Why This Matters for Industry Stakeholders

For investors, the establishment of 5(c) Capital backed by industry heavyweights is a clear signal that prediction markets are entering a new phase of growth. For more on [related fintech developments](/ustr-extends-china-tariff-exclusions-as-stripe-and-adyen-adjust-costs-08-01-2026). The fund will likely attract startups with cutting-edge ideas, fostering innovation and potentially creating unicorns in the space.

For regulators, this development underscores the need to adapt to a rapidly evolving industry. As more capital flows into prediction markets, ensuring transparency, security, and compliance will become increasingly important. Meanwhile, for consumers, this could mean access to more sophisticated platforms and a broader range of prediction markets to participate in.

Forward Outlook

Looking ahead, the prediction market sector is poised for significant growth, with analysts predicting a compound annual growth rate (CAGR) in the double digits through the next decade. The collaboration between Kalshi and Polymarket, via their support for 5(c) Capital, could act as a catalyst for this growth by fostering innovation and attracting new talent to the industry.

However, challenges remain.
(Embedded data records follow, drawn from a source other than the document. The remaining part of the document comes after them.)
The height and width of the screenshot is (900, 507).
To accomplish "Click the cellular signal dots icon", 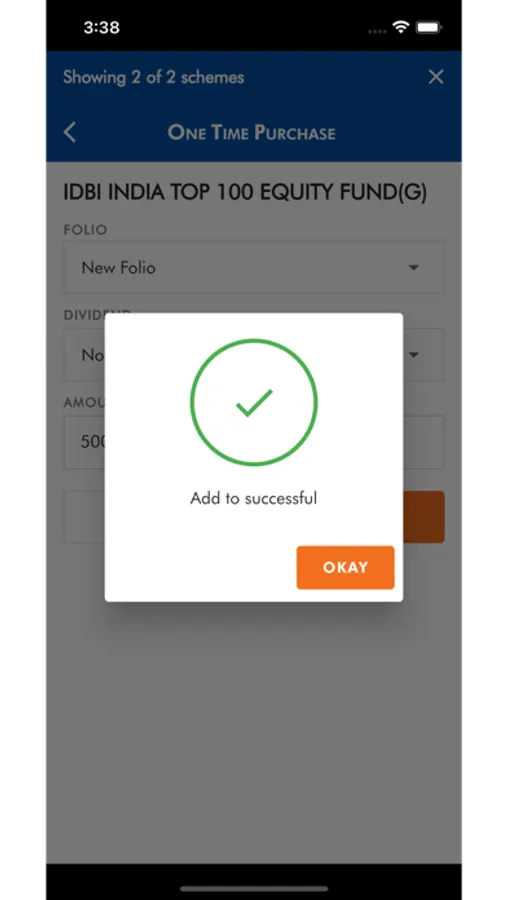I will click(377, 31).
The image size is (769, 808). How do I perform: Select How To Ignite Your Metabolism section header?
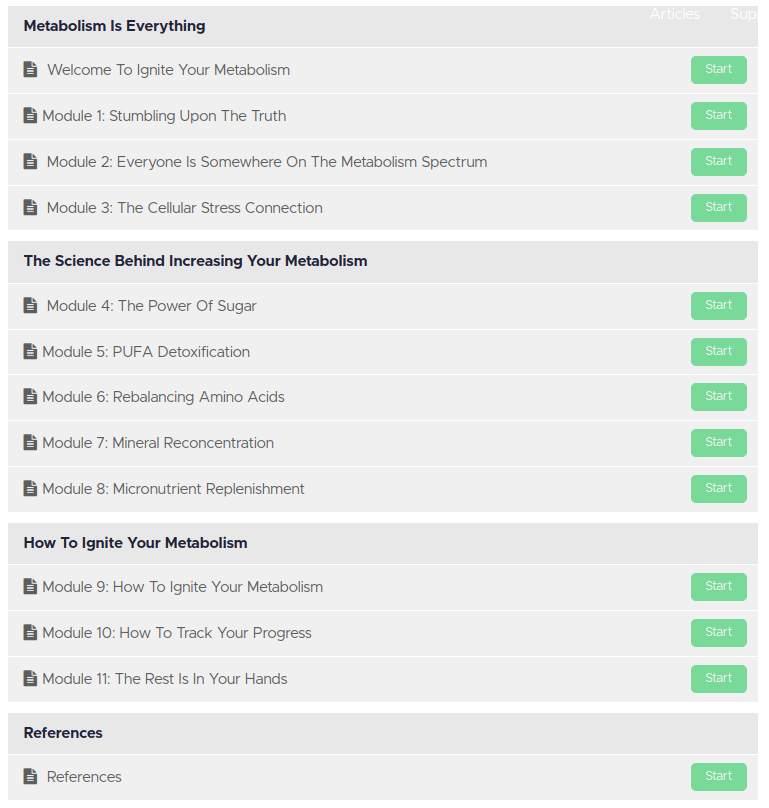click(136, 543)
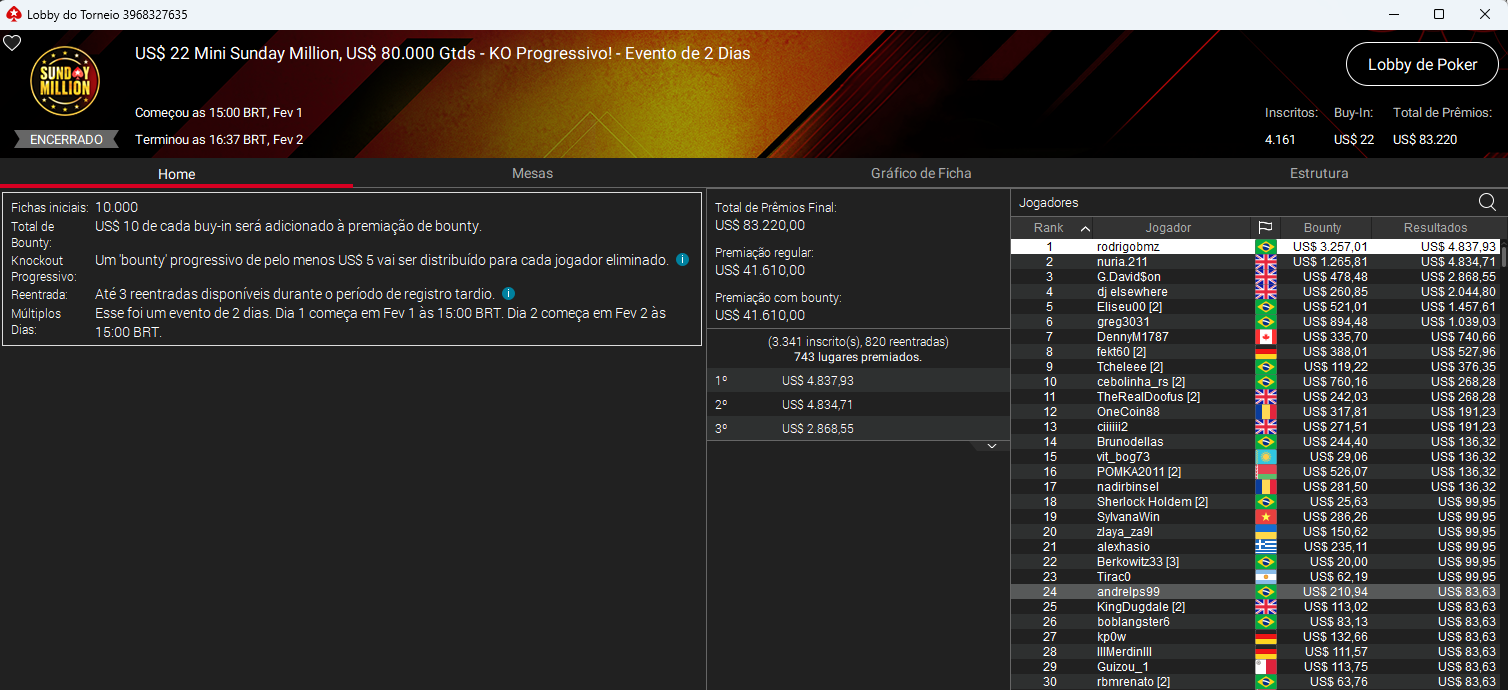The width and height of the screenshot is (1508, 690).
Task: Open the Lobby de Poker
Action: pyautogui.click(x=1422, y=64)
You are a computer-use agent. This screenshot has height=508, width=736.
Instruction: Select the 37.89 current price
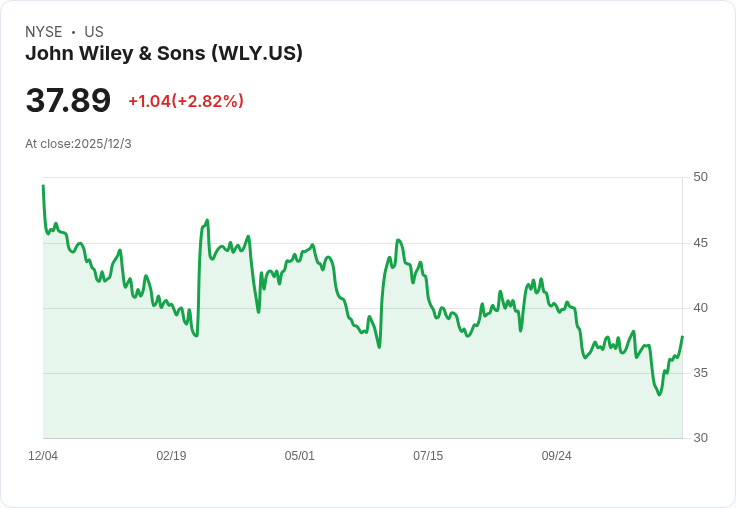(x=68, y=100)
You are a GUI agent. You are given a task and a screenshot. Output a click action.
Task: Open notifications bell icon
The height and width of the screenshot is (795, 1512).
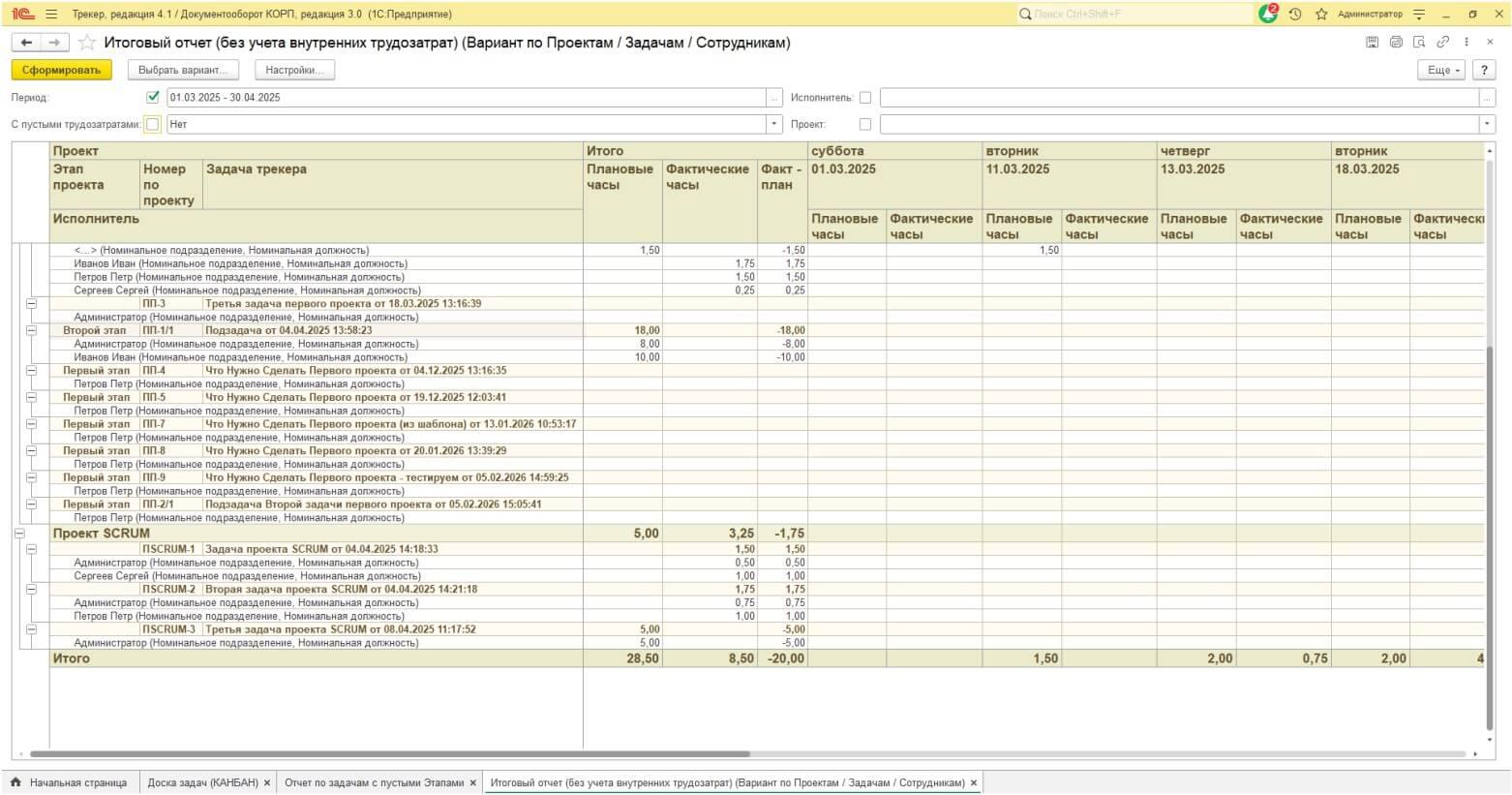click(x=1268, y=15)
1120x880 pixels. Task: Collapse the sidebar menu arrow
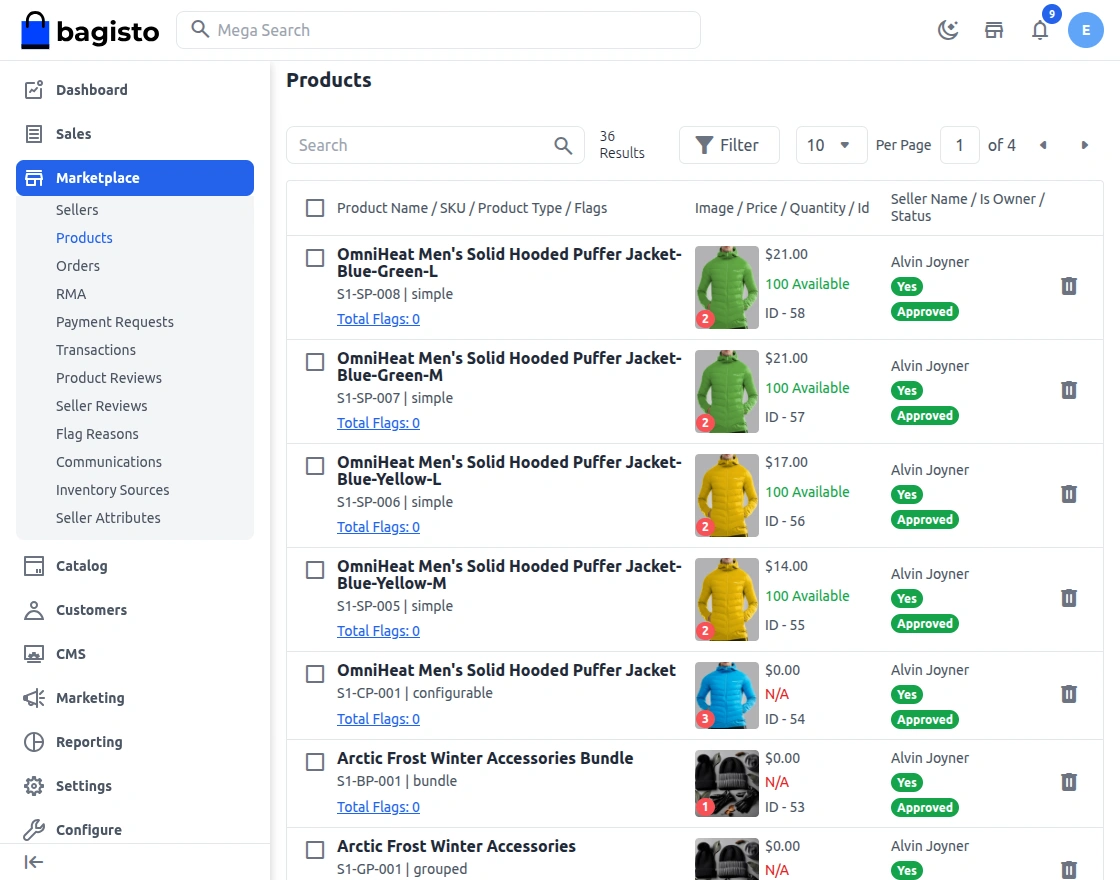(x=34, y=862)
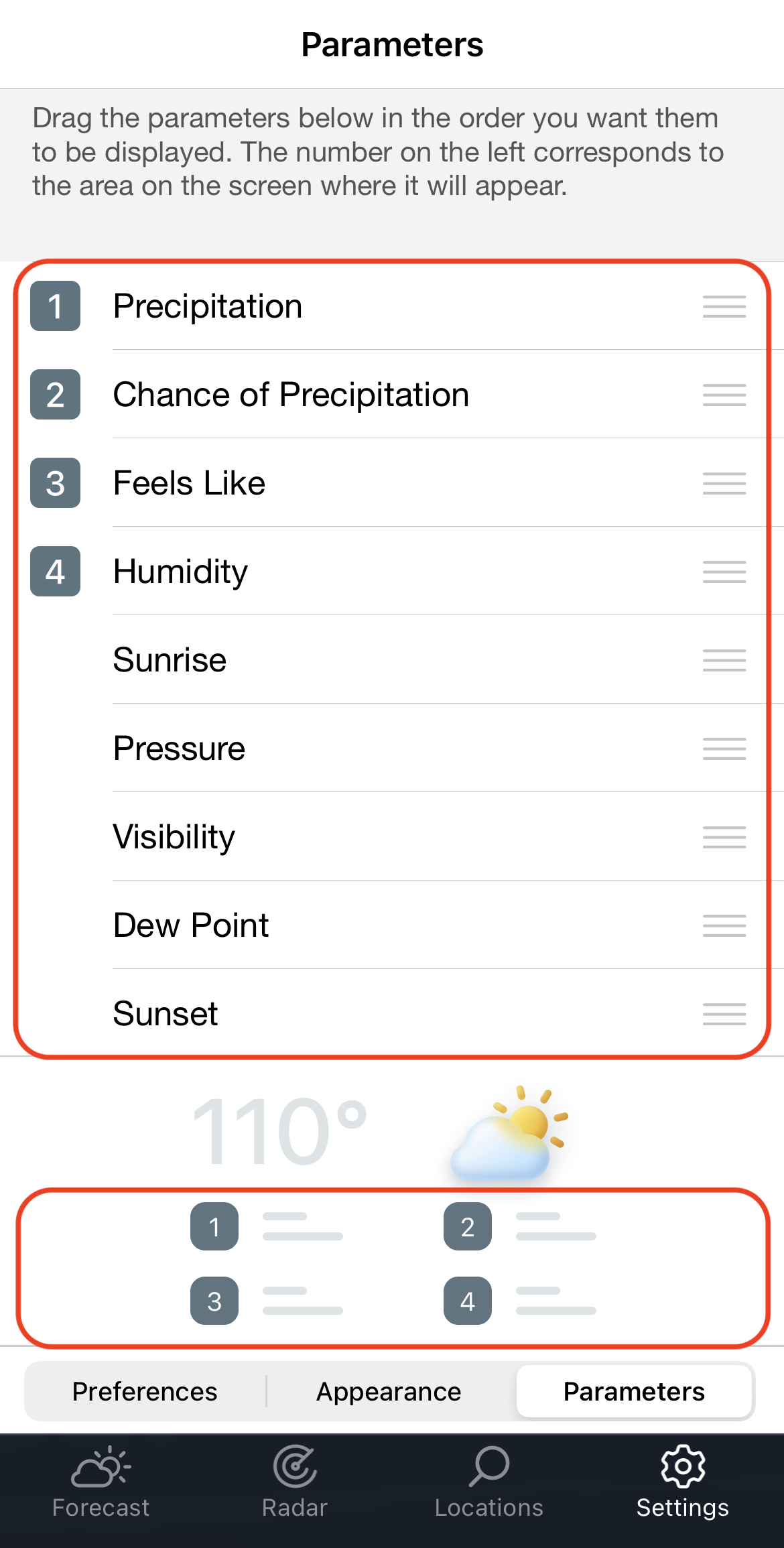784x1548 pixels.
Task: Tap the Precipitation reorder handle
Action: coord(724,306)
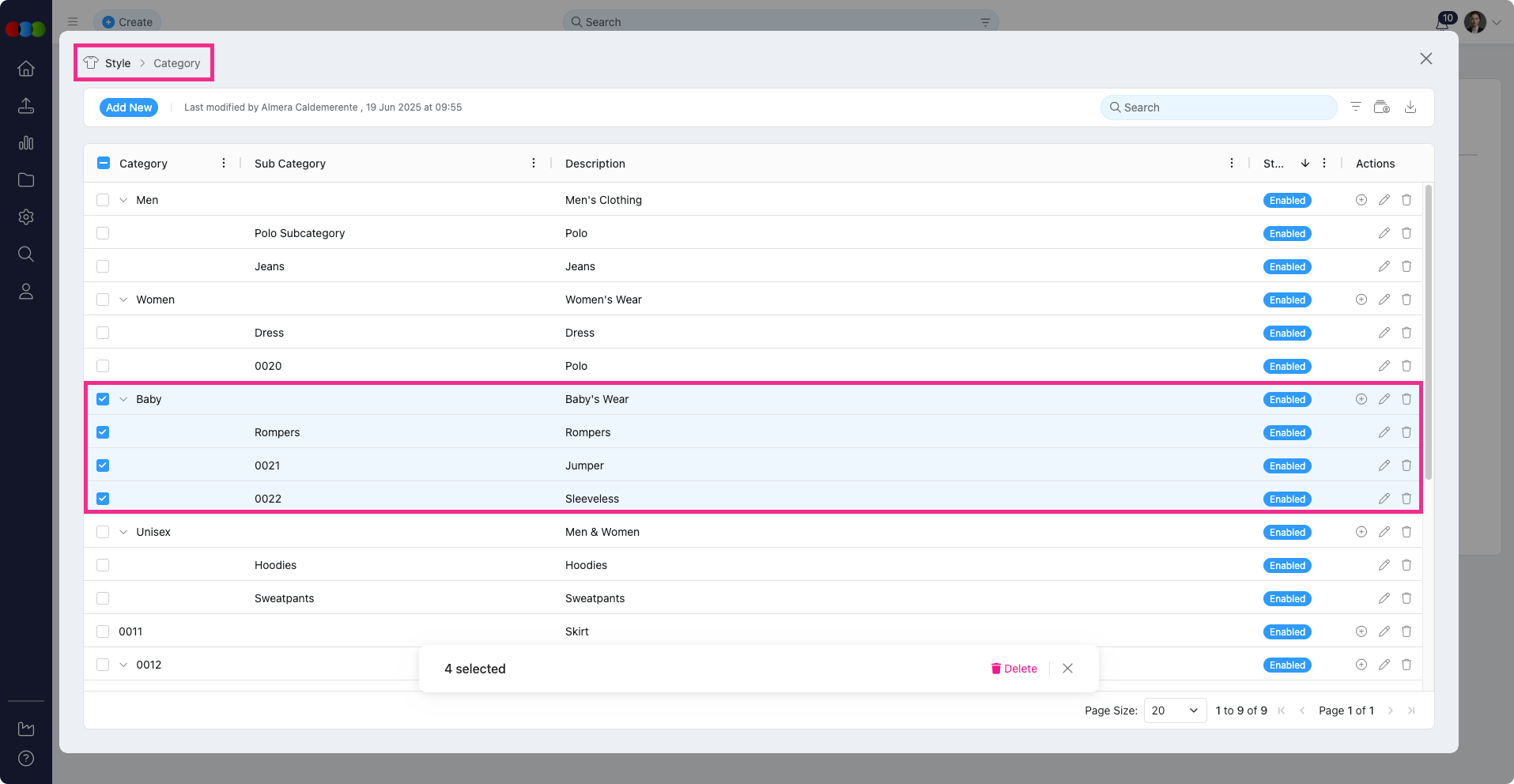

Regulatory hurdles, technological risks, and market volatility could slow progress. Additionally, the rivalry between Kalshi and Polymarket is unlikely to dissipate entirely, and the success of 5(c) Capital will depend on its ability to navigate these complexities. Nevertheless, the sector is entering an exciting phase, with opportunities for both established players and newcomers.

Key Takeaways

  • Kalshi and Polymarket CEOs are co-investing in 5(c) Capital, a $35M VC fund.
  • The fund is dedicated to prediction market startups and was founded by former Kalshi employees.
  • This collaboration highlights the growing potential of the prediction market industry.
  • The sector faces challenges, including regulatory scrutiny and technological risks.
  • Analysts are optimistic about the sector’s long-term growth prospects.

References

  1. TechCrunch
  2. Bloomberg
  3. Financial Times
  4. More Fintech Coverage

About the Author

MR

Marcus Rodriguez

Robotics & AI Systems Editor

Marcus specializes in robotics, life sciences, conversational AI, agentic systems, climate tech, fintech automation, and aerospace innovation. Expert in AI systems and automation

About Our Mission Editorial Guidelines Corrections Policy Contact

Frequently Asked Questions

What is the significance of Kalshi and Polymarket backing 5(c) Capital?

This marks a rare collaboration between two fierce competitors in the prediction market space, signaling a shared belief in the sector's long-term growth potential.

How will 5(c) Capital impact the prediction market industry?

The fund will likely accelerate innovation by providing capital to startups, fostering competition, and expanding the ecosystem of prediction markets.

What challenges does the prediction market sector face?

Key challenges include regulatory compliance, technological risks, and market volatility, all of which could impact growth and innovation.

Why is the involvement of former Kalshi employees significant?

Their involvement could bring valuable industry expertise to 5(c) Capital but may also raise concerns about intellectual property and competitive dynamics.

What is the future outlook for prediction markets?

Analysts predict strong growth for the sector, driven by increasing demand for data-driven decision-making and financial innovation, though challenges remain.